Jess Kaplan, News Editor

In the Spring of 1985, a group of New York-based female artists banded together to protest the rampant discrimination in a male curated, male-centric MOMA (Museum of Modern Art) show (the exhibit claimed to be a survey of the modern era’s most significant painters and sculptors, however out of 165 artists shown only 13 were women). Together they became Guerrilla Girls — masked crusaders for gender and racial equality in the art world. Frida Kahlo, one of the founding members whose pseudonym comes from the famous Mexican painter, came to campus on Nov. 7 to deliver the Samek Art Museum’s Distinguished Art Lecture, as well as introduce the Samek’s latest exhibition, “Guerrilla Girls: Art of Behaving Badly.”

Launched in 2015, the Distinguished Art Lecture brings accomplished art writers, educators, curators and artists to share the contributions to the discourse of art and inspire students to engage with art. The Guerrilla Girls were invited to speak on the evolution of the posters, billboards and actions. “The Samek team has been trying to arrange their visit since I started working there three years ago as a freshman, so to see it all come together as a senior was really special,” said Maddie Seibert ’20, student coordinator at Samek.

After a brief introduction by the director of the Samek Art Museum Richard Rinehart and a video outlining the many accomplishments of the group, Kahlo entered from the back donning her signature gorilla mask and handing out bananas. “Demagogues and dictators are on the rise. Lies and corruption grow worse every day. Is anyone as nervous as I am that the president has the nuclear codes?” Kahlo said. She called on the audience to release some of the anxiety with one resounding, unified scream.

Kahlo explained that the Guerrilla Girls are “the conscience of the art world.” They wear gorilla masks in public and use facts, humor, and outrage to expose gender and ethnic bias, as well as corruption in art and pop culture. As Kahlo says, they “seek to prove that the art world is not always a meritocracy.”

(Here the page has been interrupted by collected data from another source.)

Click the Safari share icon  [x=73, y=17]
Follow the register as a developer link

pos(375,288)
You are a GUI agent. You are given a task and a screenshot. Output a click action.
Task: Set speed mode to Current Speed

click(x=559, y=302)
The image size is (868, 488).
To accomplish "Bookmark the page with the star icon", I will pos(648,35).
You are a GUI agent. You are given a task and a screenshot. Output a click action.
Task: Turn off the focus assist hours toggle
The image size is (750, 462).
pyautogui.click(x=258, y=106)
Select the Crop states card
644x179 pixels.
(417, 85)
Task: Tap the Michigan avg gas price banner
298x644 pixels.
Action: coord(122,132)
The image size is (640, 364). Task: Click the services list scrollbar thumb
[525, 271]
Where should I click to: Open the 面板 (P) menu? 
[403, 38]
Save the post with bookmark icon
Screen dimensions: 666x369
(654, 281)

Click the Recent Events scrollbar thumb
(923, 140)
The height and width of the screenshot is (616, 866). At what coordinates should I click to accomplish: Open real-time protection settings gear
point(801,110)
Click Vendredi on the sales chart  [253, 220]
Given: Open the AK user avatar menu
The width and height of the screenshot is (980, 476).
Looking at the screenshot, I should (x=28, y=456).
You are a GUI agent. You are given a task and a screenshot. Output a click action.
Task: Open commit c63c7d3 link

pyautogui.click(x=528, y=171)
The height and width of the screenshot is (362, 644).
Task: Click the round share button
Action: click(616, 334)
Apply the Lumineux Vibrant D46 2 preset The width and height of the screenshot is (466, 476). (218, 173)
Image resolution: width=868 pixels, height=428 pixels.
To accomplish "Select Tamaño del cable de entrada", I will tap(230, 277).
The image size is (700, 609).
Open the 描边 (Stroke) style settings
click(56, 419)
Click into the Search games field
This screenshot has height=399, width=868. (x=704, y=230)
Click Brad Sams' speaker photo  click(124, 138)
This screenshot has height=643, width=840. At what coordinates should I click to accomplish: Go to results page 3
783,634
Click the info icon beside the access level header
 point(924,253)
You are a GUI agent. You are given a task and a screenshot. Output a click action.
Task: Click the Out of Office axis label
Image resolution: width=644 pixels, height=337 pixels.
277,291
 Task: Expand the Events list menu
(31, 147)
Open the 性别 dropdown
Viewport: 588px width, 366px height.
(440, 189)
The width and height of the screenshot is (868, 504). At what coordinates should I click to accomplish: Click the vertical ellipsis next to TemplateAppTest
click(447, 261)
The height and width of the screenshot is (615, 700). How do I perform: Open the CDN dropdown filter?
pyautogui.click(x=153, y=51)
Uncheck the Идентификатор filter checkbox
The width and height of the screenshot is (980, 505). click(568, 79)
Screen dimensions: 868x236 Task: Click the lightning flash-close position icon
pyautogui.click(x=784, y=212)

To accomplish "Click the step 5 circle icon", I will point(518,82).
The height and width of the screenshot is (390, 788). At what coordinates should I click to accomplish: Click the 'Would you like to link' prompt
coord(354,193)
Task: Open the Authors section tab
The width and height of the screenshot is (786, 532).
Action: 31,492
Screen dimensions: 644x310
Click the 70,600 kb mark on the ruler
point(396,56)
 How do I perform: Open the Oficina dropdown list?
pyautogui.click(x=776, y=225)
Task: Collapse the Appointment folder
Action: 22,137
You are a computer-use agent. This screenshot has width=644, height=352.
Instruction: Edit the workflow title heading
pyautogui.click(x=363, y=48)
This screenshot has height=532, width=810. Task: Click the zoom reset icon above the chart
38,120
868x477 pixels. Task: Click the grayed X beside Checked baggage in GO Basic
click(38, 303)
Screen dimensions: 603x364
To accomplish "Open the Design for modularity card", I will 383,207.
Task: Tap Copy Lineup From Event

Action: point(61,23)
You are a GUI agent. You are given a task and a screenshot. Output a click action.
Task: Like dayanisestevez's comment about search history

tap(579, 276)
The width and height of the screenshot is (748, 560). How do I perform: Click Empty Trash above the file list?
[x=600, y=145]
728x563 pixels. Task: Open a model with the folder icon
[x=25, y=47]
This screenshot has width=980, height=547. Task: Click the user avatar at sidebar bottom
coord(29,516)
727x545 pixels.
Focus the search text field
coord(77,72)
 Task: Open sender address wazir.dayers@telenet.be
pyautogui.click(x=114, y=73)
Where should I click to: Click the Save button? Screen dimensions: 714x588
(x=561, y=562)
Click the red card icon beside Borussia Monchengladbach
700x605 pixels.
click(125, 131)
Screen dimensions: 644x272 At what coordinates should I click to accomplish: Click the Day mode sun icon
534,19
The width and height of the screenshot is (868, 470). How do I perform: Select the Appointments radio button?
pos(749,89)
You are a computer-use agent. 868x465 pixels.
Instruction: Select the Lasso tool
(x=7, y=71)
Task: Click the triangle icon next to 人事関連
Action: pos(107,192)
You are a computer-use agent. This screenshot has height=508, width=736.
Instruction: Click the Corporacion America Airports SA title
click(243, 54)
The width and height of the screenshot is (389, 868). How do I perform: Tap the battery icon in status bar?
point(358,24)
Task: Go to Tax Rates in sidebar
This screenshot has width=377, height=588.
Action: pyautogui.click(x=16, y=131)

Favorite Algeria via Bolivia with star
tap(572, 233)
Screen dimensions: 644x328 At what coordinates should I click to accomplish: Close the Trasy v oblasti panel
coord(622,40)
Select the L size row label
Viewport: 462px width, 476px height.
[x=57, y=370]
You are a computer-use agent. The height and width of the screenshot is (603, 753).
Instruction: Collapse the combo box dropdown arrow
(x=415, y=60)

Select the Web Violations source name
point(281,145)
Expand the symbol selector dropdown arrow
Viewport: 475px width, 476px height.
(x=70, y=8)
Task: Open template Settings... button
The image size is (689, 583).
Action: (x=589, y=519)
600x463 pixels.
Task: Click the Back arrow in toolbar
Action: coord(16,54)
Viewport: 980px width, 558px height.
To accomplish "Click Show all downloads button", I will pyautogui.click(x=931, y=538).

Kahlo recounted how the group’s bold protests have turned them into art world legends: They have plastered city walls with posters exposing the gender wage gap; they have made stickers a calling card of equality; and have written alternative textbooks that expose the statistically lopsided facts absent in most art history texts. Despite the outlandish nature of many of the Guerrilla Girls’ protests, they are all rooted in statistics. For example, the group’s signature “weenie count” tallied art’s male-to-female subject ratios at popular art institutions, ultimately revealing that 85 percent of the nude artwork in the Metropolitan Museum of Art was of females. From this data, the group designed a poster that sarcastically reads “Do women have to be naked to get into the Met Museum?”

More than thirty years and a new generation of museum curators later, the Guerrilla Girls are finally enjoying popularity. In 2005, the Guerrilla Girls exhibited their first major show (and the first show at Venice Biennale to be overseen by women in 110 years), entitled  “Welcome to the Feminist Biennale,” which evaluated 101 years of Biennale history in terms of diversity. From there, the Guerrilla Girls have been invited to produce special projects at international institutions, sometimes at the very same institutions that they criticize.

“We’ve been busier than ever but sent with a problem: what do you do when the system your attacking now embraces you? What’s an activist to do? We agonize over it,” Kahlo said. Invitations like these are carefully evaluated on whether there is potential to disseminate their message to a more mainstream audience; besides it is a “thrill to criticize art on its own walls,” Kahlo said.

The event corresponded with the University’s Strategic Plan that calls for building and sustaining a diverse and inclusive environment. In order to ensure that students graduate with knowledge, skill and habits of being socially aware citizens, Rinehart argues that the University must “challenge students and provide further opportunities for discussion about social issues of importance on campus and in the world.”

Seibert agreed that these social issues must be brought to the forefront of the conversation as “a lot of their satirical pieces have become realities over the past three years. That being said, I think now more than ever there is an urgent need for protest and radical female discourse.” 

It can be argued that the Guerrilla Girls are well on the path to fulfilling their cultural purpose of building a more socially-aware society. Colleen Hull ’22 was inspired by the talk, agreeing that she “left feeling empowered to instill change.”